Assim, esses patriarcas contavam com esse tipo de concessão vindas de um membro não tão
importante economicamente no grupo familiar, para não comprometer o acúmulo de capital.
Dessa maneira, o grupo como um todo participava dessa ação estratégica paternalista, mas
sem a participação direta dos elos mais fortes na estrutura hierárquica familiar.

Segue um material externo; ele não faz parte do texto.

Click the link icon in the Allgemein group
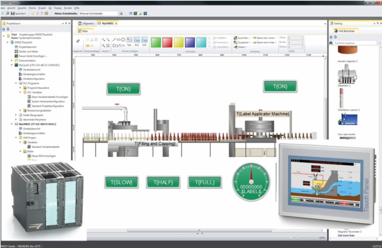382x248 pixels. (x=78, y=41)
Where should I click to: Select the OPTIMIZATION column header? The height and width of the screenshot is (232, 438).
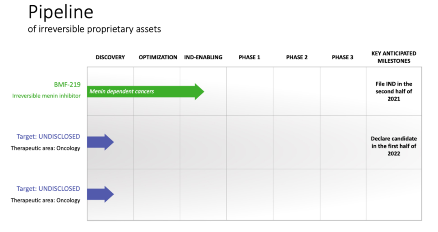[x=158, y=57]
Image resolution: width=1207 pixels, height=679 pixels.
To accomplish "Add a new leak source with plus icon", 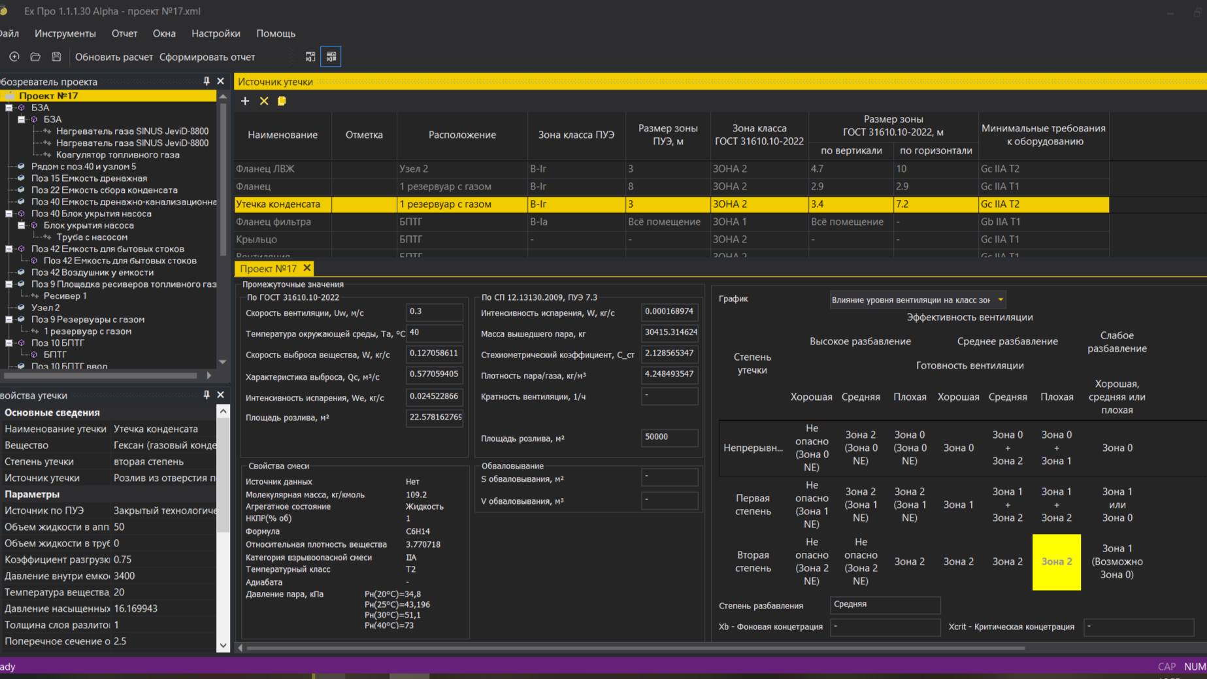I will tap(245, 101).
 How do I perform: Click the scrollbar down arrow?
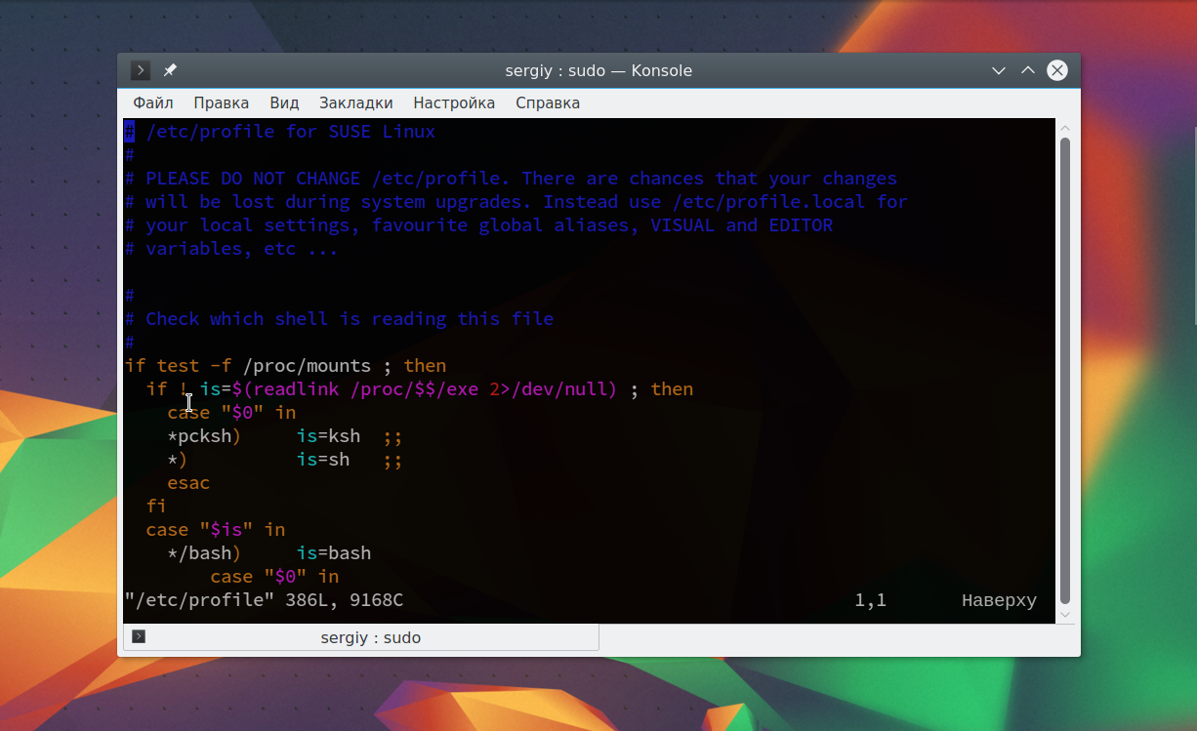point(1065,616)
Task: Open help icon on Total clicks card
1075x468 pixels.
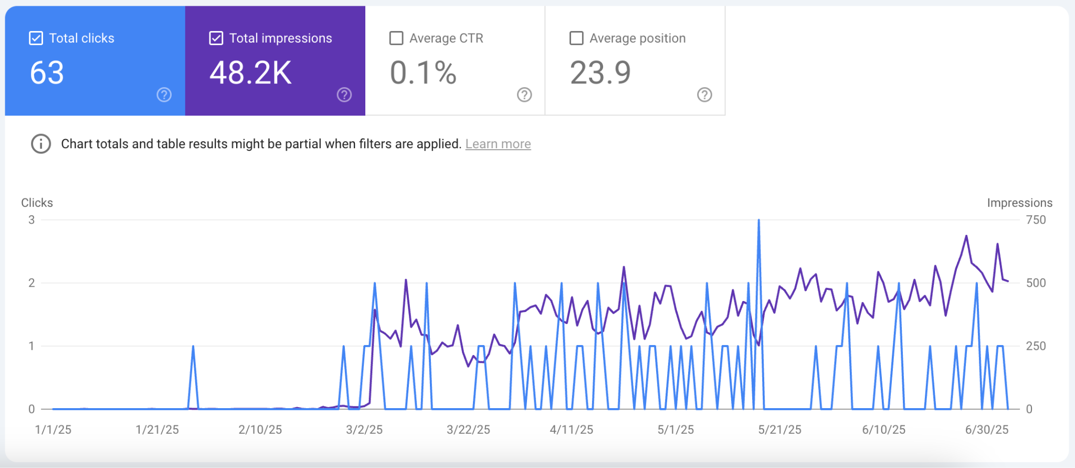Action: [x=164, y=95]
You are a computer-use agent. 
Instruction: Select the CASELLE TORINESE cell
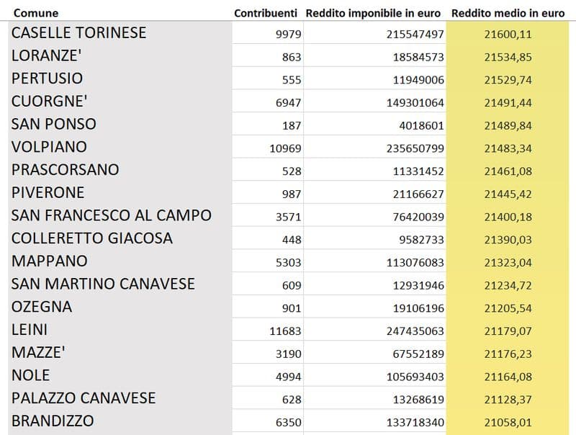point(79,32)
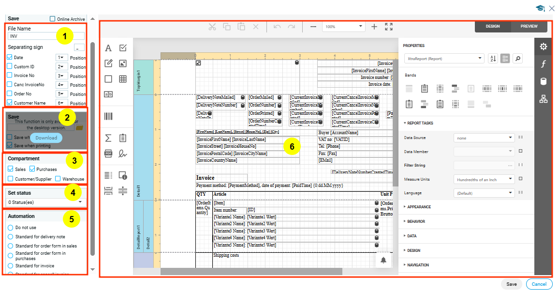Choose the Picture Box tool
This screenshot has height=294, width=559.
point(123,63)

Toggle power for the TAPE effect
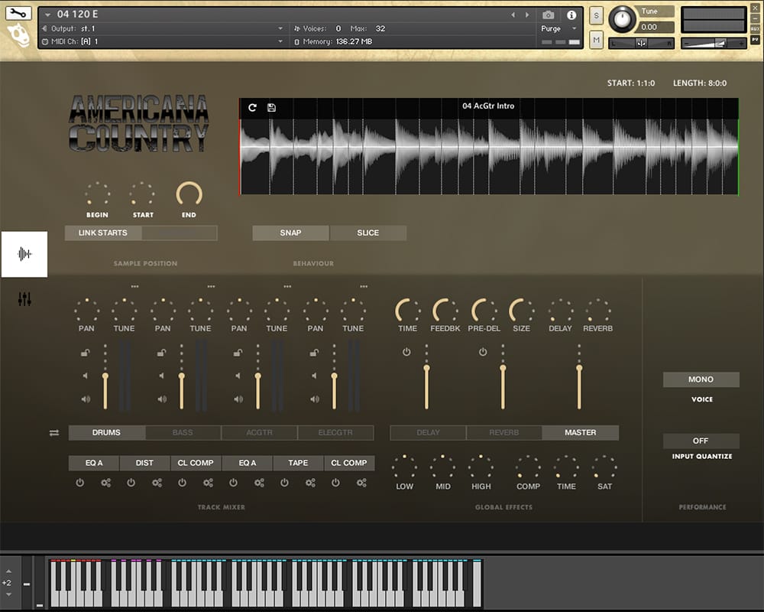284,483
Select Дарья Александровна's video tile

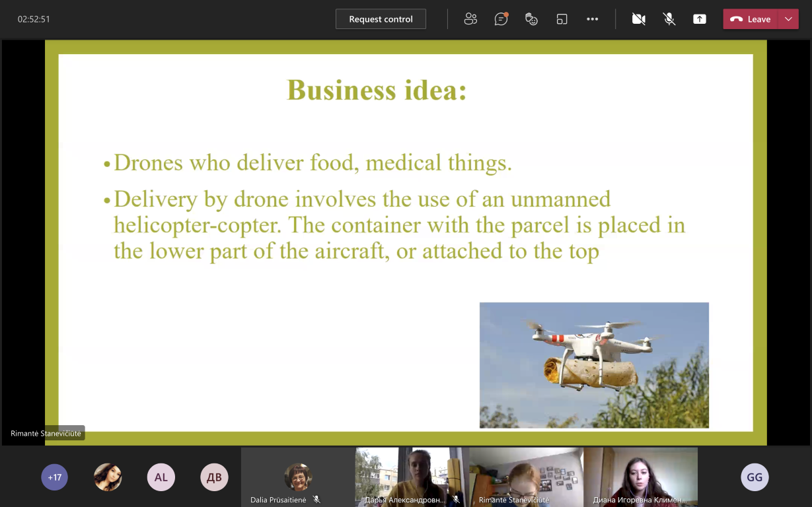(412, 475)
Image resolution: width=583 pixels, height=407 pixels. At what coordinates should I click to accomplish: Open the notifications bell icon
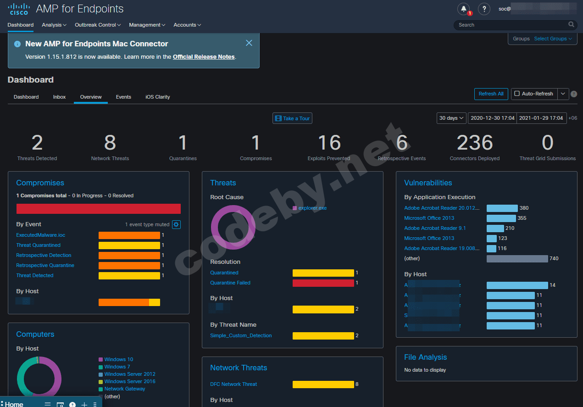pyautogui.click(x=464, y=9)
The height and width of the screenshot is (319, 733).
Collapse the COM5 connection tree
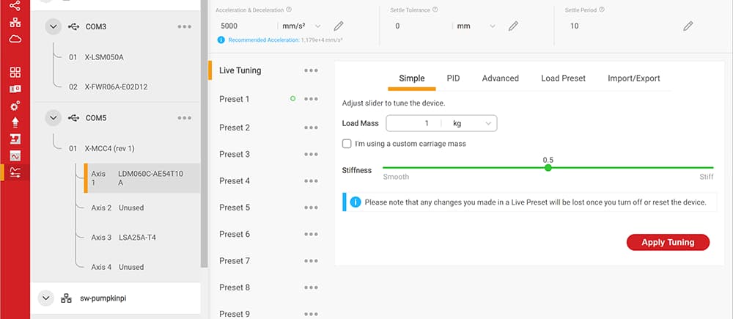tap(52, 117)
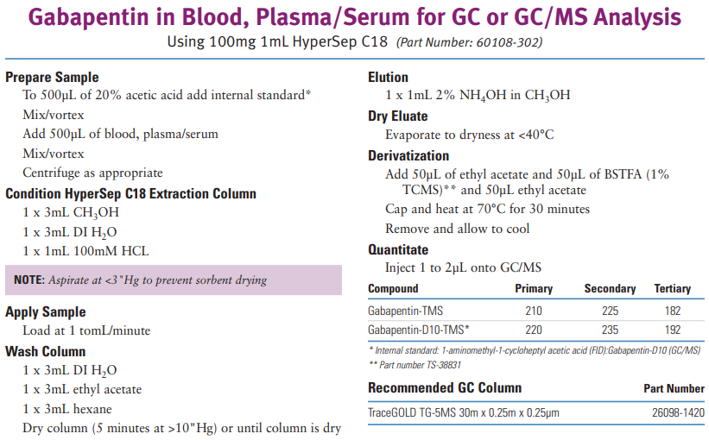The width and height of the screenshot is (709, 440).
Task: Click the Condition HyperSep C18 Extraction Column heading
Action: 130,194
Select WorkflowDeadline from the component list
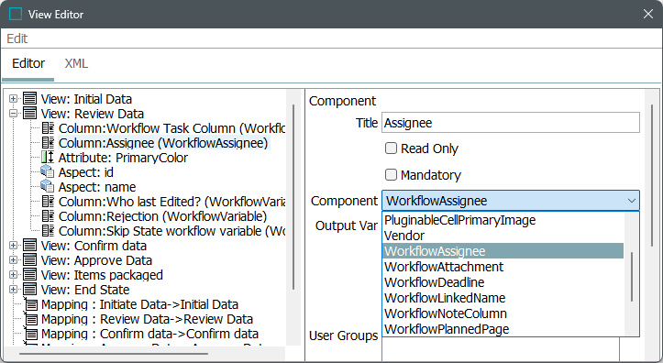This screenshot has height=363, width=663. point(435,282)
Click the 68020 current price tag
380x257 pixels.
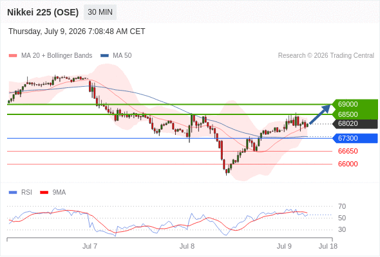[x=355, y=124]
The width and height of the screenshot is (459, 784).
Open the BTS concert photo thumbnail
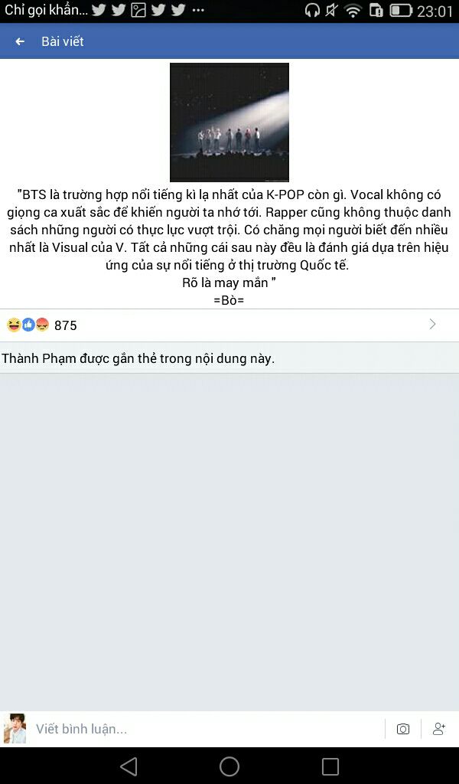[230, 122]
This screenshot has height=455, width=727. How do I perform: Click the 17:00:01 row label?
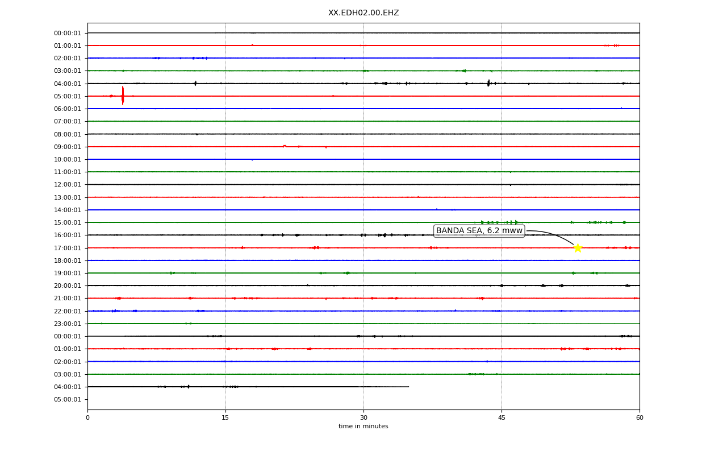(x=68, y=248)
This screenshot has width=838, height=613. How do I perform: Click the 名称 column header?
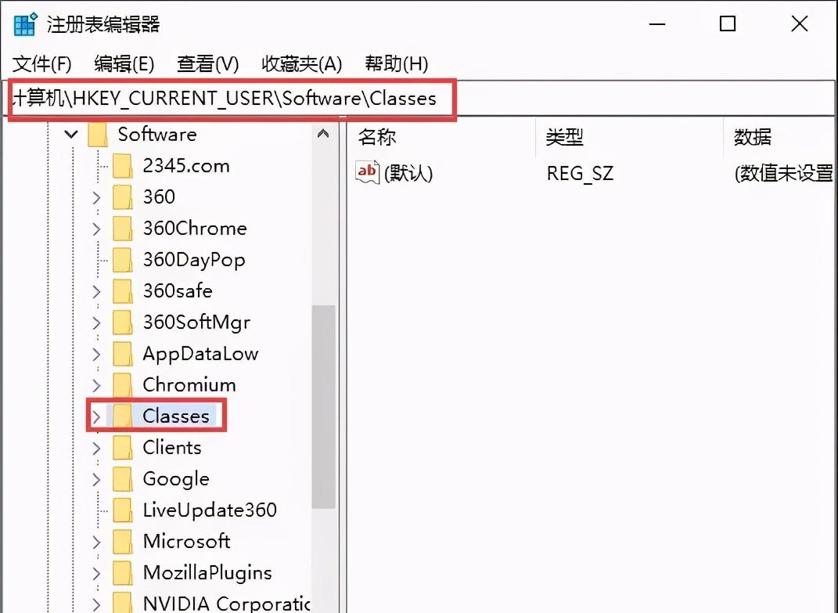coord(376,136)
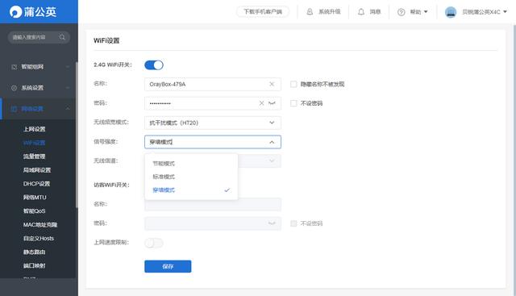Collapse the 信号强度 dropdown arrow

(x=272, y=142)
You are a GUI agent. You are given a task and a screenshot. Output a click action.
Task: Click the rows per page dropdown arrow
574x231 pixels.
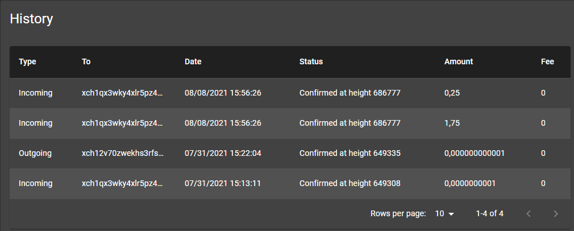pyautogui.click(x=451, y=214)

Assim, fica claro que a concessão de alforrias era uma ação paternalista, muitas vezes
fruto de ações estratégicas. É claro que não podemos auferir um grau de clareza nessas ações,
mas como demonstramos acima, aquele tipo de ação era fruto de negociações na arena social
e serviam como um lenitivo para o sistema escravista local; dava esperença àqueles que
estavam sob o jugo da escravidão. Não era uma ação, por assim dizer, lucrativa por parte do
proprietário, mas fazia parte do cálculo senhorial. A manutenção do plantél de escravos, como
um dos indicadores e geradores de riqueza, tendo em vista a reprodução do grupo familiar na
sociedade, perpassava àreas que se mostram algumas vezes obscuras para nós. E é somente
através da combinação de estudos quantitatitivos e qualitativos a nível local, que estas
sombras podem ser paulatinamente afastadas.
Mattos, Hebe Maria. Das Cores do Silêncio: Os significados da Liberdade no Sudeste escravista, Brasil século
XIX. Rio de Janeiro: Nova Fronteira, 1998. p. 190.